The reviews of the paper 'The Best Search System' are mixed. Review 1 and Review 3 both have positive comments about the paper, with Review 1 stating that they are a big fan of the paper and Review 3 stating that the paper is well written and provides a good overview of the system. However, Review 2 and Review 4 have more negative comments about the paper, with Review 2 mentioning several areas for improvement and Review 4 stating that there are serious missing parts and unsubstantiated claims. The metareview also mentions that the paper is appreciated but less relevant as a full-paper.
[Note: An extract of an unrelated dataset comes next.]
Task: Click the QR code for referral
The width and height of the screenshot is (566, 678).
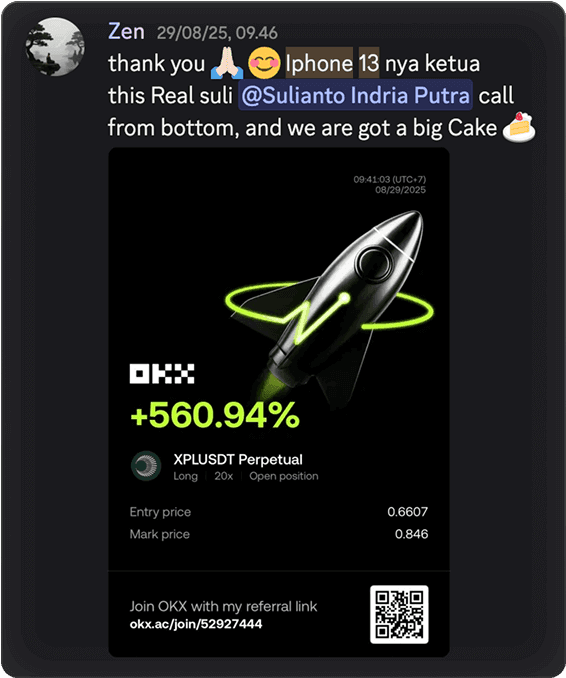Action: coord(399,614)
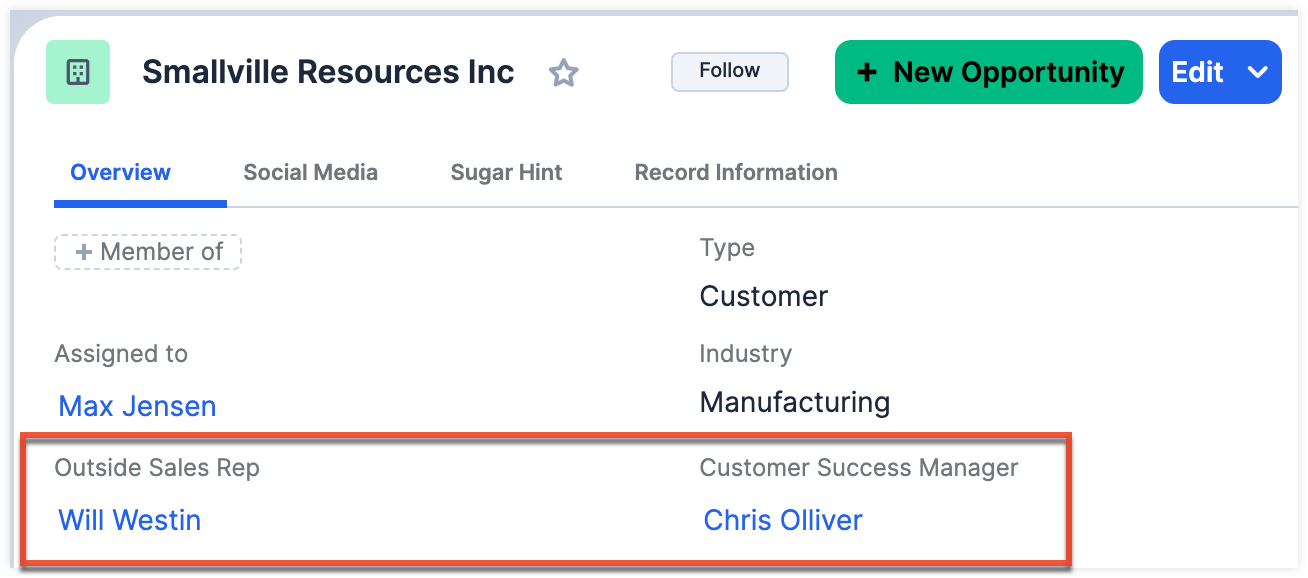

Based on these reviews, it can be concluded that the paper was not accepted.


Sources:
./testfiles/word/anon_reviews.docx


### Queries that did not work well

#### Query 11: This query requires all rows in the .csv file to be returned by the query (since each row gets mapped into a vector db entity), but since we are only returning 5 documents, the answer is wrong.

In [23]:
query11 = "What match had the highest attendance among all Premier League matches?"
llm_response = qa_chain(query11)
process_llm_response(llm_response)

The match with the highest attendance among all Premier League matches is the one between Manchester City and Everton, which took place on 12/31/2022 at the Etihad Stadium with an attendance of 53444.


Sources:
./testfiles/csv/premier_league_all_matches_2022-2023-season.csv


#### Query 12: Asking the for specific information from .xlsx files. 
##### The context and query end up containing too many tokens for the OpenAi model to process and we get an error about exceeding the number of tokens.

In [24]:
query12 = "How many votes did Biden get in Alabama in 2020?"
llm_response = qa_chain(query12)
process_llm_response(llm_response)

InvalidRequestError: This model's maximum context length is 4097 tokens. However, your messages resulted in 16202 tokens. Please reduce the length of the messages.